DATA PROVIDED
-- Begin --
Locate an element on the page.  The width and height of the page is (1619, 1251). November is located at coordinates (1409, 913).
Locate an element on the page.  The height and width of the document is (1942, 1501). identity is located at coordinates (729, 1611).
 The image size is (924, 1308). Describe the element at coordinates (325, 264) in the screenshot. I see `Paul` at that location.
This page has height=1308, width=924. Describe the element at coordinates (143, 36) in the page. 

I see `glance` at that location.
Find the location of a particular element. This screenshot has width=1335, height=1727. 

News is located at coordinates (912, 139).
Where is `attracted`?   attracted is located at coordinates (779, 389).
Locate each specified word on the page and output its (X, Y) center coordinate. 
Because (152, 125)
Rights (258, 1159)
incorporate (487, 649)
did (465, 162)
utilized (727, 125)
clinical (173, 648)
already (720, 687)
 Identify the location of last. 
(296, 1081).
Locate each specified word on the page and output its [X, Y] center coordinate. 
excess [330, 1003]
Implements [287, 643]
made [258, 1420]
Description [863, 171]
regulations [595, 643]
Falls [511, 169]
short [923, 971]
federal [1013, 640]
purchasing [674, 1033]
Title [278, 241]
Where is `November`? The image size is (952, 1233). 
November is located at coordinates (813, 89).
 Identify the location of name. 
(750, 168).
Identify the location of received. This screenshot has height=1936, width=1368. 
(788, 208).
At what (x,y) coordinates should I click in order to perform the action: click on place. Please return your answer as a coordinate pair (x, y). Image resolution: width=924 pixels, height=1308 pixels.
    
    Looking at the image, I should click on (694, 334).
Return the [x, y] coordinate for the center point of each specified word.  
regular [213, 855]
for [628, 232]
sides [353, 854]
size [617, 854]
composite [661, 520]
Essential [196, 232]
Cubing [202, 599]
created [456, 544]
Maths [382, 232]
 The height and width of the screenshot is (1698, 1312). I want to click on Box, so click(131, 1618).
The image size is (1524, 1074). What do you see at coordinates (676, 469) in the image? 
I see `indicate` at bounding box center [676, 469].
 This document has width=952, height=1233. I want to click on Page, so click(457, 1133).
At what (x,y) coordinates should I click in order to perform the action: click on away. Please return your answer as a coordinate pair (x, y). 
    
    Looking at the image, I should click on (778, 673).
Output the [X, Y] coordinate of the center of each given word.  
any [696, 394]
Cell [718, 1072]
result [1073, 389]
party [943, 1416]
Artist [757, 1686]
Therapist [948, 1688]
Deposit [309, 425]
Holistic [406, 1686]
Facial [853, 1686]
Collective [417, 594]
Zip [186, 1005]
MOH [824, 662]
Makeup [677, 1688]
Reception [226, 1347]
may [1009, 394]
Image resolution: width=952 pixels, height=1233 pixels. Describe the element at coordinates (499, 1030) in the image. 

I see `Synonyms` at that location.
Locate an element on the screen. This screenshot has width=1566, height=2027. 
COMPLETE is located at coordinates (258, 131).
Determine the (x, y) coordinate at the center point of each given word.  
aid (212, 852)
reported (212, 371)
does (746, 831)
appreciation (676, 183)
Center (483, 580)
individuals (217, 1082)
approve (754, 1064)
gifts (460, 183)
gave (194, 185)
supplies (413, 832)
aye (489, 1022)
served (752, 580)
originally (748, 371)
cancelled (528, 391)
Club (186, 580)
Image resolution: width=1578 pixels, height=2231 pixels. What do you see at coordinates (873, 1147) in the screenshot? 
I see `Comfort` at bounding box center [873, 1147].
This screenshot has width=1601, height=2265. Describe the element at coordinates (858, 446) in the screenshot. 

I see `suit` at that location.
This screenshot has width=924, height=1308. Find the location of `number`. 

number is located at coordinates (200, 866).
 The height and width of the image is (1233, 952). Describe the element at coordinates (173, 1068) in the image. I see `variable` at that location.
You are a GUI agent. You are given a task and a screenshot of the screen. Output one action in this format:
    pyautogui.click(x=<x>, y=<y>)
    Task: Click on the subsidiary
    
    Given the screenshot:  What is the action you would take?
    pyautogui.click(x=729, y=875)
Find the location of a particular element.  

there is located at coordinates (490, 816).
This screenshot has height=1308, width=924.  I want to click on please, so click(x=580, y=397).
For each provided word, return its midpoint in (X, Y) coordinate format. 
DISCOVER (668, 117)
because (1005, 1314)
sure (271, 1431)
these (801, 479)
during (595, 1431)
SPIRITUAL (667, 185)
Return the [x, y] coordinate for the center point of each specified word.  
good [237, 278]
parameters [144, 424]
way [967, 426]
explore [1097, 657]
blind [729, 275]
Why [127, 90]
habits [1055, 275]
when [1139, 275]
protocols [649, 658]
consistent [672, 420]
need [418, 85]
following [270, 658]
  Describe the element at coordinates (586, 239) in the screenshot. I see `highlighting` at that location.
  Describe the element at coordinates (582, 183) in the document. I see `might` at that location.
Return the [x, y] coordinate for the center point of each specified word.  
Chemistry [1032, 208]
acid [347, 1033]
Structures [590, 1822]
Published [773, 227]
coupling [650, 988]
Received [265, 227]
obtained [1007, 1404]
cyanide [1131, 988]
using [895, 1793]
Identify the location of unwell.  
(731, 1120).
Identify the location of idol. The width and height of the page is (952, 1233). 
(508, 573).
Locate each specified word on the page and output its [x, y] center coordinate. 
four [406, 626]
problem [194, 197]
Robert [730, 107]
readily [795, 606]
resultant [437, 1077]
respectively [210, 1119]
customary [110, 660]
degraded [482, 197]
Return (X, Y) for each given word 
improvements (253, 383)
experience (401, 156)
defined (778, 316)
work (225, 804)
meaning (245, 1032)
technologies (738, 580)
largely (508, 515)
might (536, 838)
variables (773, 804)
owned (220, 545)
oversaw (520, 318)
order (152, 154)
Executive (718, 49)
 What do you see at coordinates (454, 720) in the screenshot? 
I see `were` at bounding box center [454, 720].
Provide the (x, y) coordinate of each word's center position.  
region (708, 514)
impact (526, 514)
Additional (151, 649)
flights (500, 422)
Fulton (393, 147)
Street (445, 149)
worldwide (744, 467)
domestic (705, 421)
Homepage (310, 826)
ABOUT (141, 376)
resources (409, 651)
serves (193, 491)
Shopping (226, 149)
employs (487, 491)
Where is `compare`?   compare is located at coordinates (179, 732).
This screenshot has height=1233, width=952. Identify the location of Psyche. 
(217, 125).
-- End --
TO DO
Can you output every line from the line with "Zip [186, 1005]" to the line with "This screenshot has height=1308, width=924.", both included, as a Markdown table with a Row column holding the row number and a Line column holding the line, leaving out blank lines?

RESPONSE
| Row | Line |
|---|---|
| 1 | Zip [186, 1005] |
| 2 | MOH [824, 662] |
| 3 | Makeup [677, 1688] |
| 4 | Reception [226, 1347] |
| 5 | may [1009, 394] |
| 6 | Image resolution: width=952 pixels, height=1233 pixels. Describe the element at coordinates (499, 1030) in the image.  |
| 7 | I see `Synonyms` at that location. |
| 8 | Locate an element on the screen. This screenshot has width=1566, height=2027.  |
| 9 | COMPLETE is located at coordinates (258, 131). |
| 10 | Determine the (x, y) coordinate at the center point of each given word.   |
| 11 | aid (212, 852) |
| 12 | reported (212, 371) |
| 13 | does (746, 831) |
| 14 | appreciation (676, 183) |
| 15 | Center (483, 580) |
| 16 | individuals (217, 1082) |
| 17 | approve (754, 1064) |
| 18 | gifts (460, 183) |
| 19 | gave (194, 185) |
| 20 | supplies (413, 832) |
| 21 | aye (489, 1022) |
| 22 | served (752, 580) |
| 23 | originally (748, 371) |
| 24 | cancelled (528, 391) |
| 25 | Club (186, 580) |
| 26 | Image resolution: width=1578 pixels, height=2231 pixels. What do you see at coordinates (873, 1147) in the screenshot?  |
| 27 | I see `Comfort` at bounding box center [873, 1147]. |
| 28 | This screenshot has width=1601, height=2265. Describe the element at coordinates (858, 446) in the screenshot.  |
| 29 | I see `suit` at that location. |
| 30 | This screenshot has width=924, height=1308. Find the location of `number`.  |
| 31 | number is located at coordinates (200, 866). |
| 32 |  The height and width of the image is (1233, 952). Describe the element at coordinates (173, 1068) in the image. I see `variable` at that location. |
| 33 | You are a GUI agent. You are given a task and a screenshot of the screen. Output one action in this format: |
| 34 |     pyautogui.click(x=<x>, y=<y>) |
| 35 |     Task: Click on the subsidiary |
| 36 |     Given the screenshot:  What is the action you would take? |
| 37 |     pyautogui.click(x=729, y=875) |
| 38 | Find the location of a particular element.   |
| 39 | there is located at coordinates (490, 816). |
| 40 | This screenshot has height=1308, width=924.  I want to click on please, so click(x=580, y=397). |